Edna Sproule waves from behind the barn-she is a saviour, attending births of eleven kids. A relief column of Japanese Woofers is on its way. Meanwhile, his waterlogged Fargo has been missing for a week and a half. So has Stoney, whose backhoe is still sitting by the lip of the non-pond. Margaret will not be pleased.
But she’ll find the girls from Mop’n’Chop have cleaned the house from roof to basement. He has paid the bills, has stocked up. There will be daffodils in the parlour, hyacinths in the dining room, a sprig of lilac on her pillow.
He’ll try to impress her with his key role in the struggle. Had he not landed so hard on his ass, Santorini might not have been so generous with his restraining order. And did he not lead a team of botanists to that tiny patch of Phantom Orchids? Was he not treated to a chorus of their hurrahs? He will regale her about the murder case, show her another Beauchamp, the hard-driving lawyer. She’s a mystery addict, she’ll love this whodunit. She’ll love Arthur.
And what to do about hooky-playing Rudnicki? Three, four days, she said, now it’s a week. Arthur was forgiving to a point. She had good intentions: quit smoking, reunite him with Margaret. She read Santorini accurately-no arrest warrants went out for the leading lady of his favourite commercial.
However, if she doesn’t come down by tomorrow she’ll be seeking new employment. He said as much in his last post to this act-on-a-whim wannabe lawyer.

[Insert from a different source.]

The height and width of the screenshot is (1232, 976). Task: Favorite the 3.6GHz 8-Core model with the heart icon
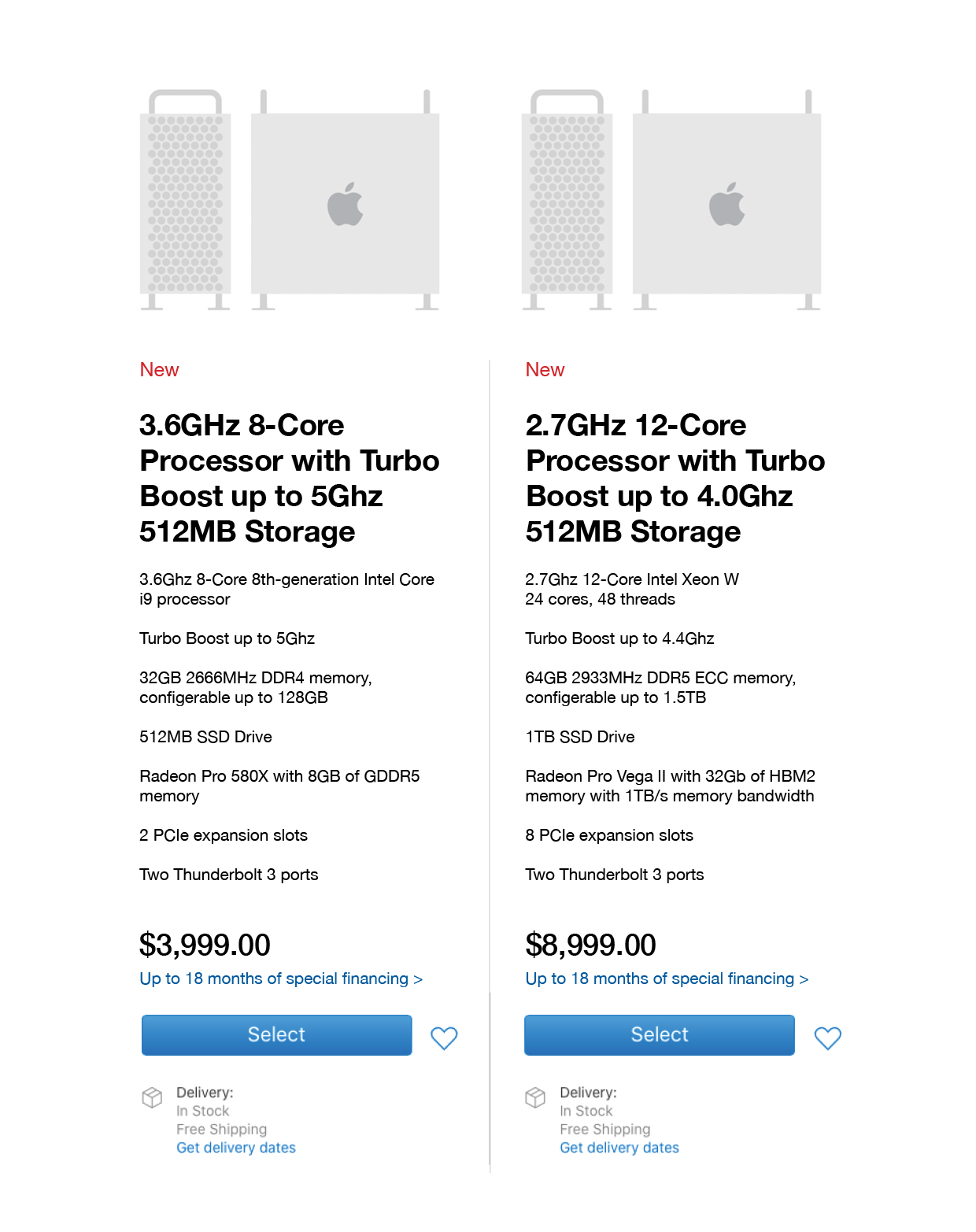click(x=444, y=1038)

Duties are piling up for her. Witnesses’ memories could go stale if their words are not recorded soon, so Arthur has arranged a weekend trip for her, a cruise to Bamfield on the Lady Rose, an overnight stay at the Nitinat Lodge. She is to take signed statements from Claudette, from the Cotters, from Meredith Broadfeather, and the two Huu-ay-aht braves, and from Holly Hoover if she can cajole her.
Arthur has received assurances from high officials of the Save Gwendolyn Society that Lotis’s bubble is about to burst. Several complaints have been made about her jumping the line. Reverend Al will argue the case for Arthur at the meeting this afternoon.
“You’ve sacrificed enough,” he told him. “First your wife, then your Woofer, or whatever she is.”
“‘Laurel is green for a season, and love is sweet for a day; but love grows bitter with treason, and laurel outlives not May.’” Sung aloud to a forest glen, Swinburne’s “Hymn to Proserpine.” Yes, she has laboured well this spring, the goddess of vegetation. Grass thick in the fields, apple trees pinking, skunk cabbage bursting from the swales with yellow spikes in yellow cups.
He must stop to catch his breath on Breadloaf Hill, at a plateau overlooking Garibaldi’s first land-use mistake: a fifty-lot subdivision, Evergreen Estates. Septic problems in a rain catchment area. A smell comes from the taps of the community hall.
Inside the creaky wooden building, sixty locals and a dozen off-islanders are in noisy debate. Cud Brown is on his feet. Tabatha Jones is glowering at him, the debaucher of her only child.
Presiding is Leif Thorson, a repentant former logger, lost in a forest of points of order. Arthur has walked into a procedural quagmire, and follows Reverend Al outside before being called upon to untangle it.
“We have some excellent candidates,” Al says, “high-riggers, canopy experience, to replace those two recalcitrant women, so we’re bringing them in from the cold.”
“What is Cud carrying on about?”
“He’s off on a wild tangent.”
They look in again. Leif Thorson is saying, “The way I figure it, Cud, if you’re gonna nominate someone to go up that tree, they got to consent. Who do you want to nominate, anyway?”
“Tabatha Jones.”
Leif turns to her. “Tabatha, you consent?”
“I certainly do not.” Furious, she stands, marches over to Cud, wags a finger at his nose. “You’re not getting close to her, she’s with her dad in the city.”